Last year, Timothy Flanagan was hired a president of Illinois State University. In March, following an "incident," Flanagan stepped down after seven months on the job. He got a half million dollars on his way out the door. For what?
Flanagan left in the wake of a bizarre incident in which a groundskeeper working on his house charged Flanagan with yelling obscenties at him assaulting him. Flanagan initially pleaded his innocence, but ended up resigning late last month. The groundskeeper, who was fired after the incident, has now been rehired.
Since we were not on the scene when this weird incident occurred, let's leave aside Flanagan's direct guilt or innocence for the moment. Let us simply say something uncontroversial: his tenure as head of Illinois State University was not a successful one. He did not last a year, and he left mired in controversy. It is safe to say he was not a great benefit to the university. So students are now asking, quite loudly: Why did Timothy Flanagan get a $480,000 payout on his way out the door?
According to Flanagan's contract, he could've been let go by the board without pay if he'd been fired for cause — which in the contract is described as "material acts of dishonesty or disloyalty," lying, conviction of a crime, use of drugs or alcohol abuse, or violation of any board policies or procedures. ISU's board did not feel it had cause to fire Flanagan without resulting in litigation that would've cost more than the settlement, said Michael McCuskey, board chairman. Rather, his resignation was the result of a mutual agreement.
"It didn't work for him, it didn't work for us, and we're moving on," McCuskey said.

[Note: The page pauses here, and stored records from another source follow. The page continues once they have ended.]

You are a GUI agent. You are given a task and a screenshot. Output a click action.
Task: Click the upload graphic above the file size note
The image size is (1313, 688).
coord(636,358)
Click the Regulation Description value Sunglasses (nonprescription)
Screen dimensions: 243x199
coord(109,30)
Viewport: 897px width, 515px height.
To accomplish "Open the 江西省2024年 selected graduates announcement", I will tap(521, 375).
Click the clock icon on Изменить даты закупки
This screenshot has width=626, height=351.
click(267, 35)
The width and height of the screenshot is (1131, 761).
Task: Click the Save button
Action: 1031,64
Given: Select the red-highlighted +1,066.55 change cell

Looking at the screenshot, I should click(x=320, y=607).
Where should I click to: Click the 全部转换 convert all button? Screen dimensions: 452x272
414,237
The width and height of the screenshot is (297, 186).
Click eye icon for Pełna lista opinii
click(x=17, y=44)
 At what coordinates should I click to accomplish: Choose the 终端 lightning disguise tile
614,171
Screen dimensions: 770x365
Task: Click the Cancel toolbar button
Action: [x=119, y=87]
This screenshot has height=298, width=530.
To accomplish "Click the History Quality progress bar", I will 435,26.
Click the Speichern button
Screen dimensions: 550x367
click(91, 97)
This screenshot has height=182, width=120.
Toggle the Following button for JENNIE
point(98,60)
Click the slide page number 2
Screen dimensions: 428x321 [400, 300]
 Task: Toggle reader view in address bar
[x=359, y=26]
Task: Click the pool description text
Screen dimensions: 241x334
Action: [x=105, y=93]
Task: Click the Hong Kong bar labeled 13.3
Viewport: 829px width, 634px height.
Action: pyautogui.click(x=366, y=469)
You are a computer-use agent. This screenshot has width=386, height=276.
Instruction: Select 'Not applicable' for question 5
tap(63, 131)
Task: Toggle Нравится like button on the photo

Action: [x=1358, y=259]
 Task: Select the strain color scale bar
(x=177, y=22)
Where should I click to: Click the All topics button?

McCuskey also told the paper that because the money for Flanagan's payout came from a "contingency fund" that is funded not by tuition or state money but by "a variety of fee payments, including from Burger King, Subway and other franchises that lease space on its campus, as well as parking tickets and fines from late bill payment," that taxpayers and students should not be upset. That is an interesting analysis. It is equally—in fact, if we are not being modest, more—plausible to say that the money from those fees could have been put to a use more beneficial to the ISU community than lining the pockets of a failed outgoing president.
I guess if students can learn anything from this incident, it is that well connected individuals and powerful institutions have the ability to make poor decisions and unjustly enrich themselves, but regular people have the ability to shame the hell out of them for it.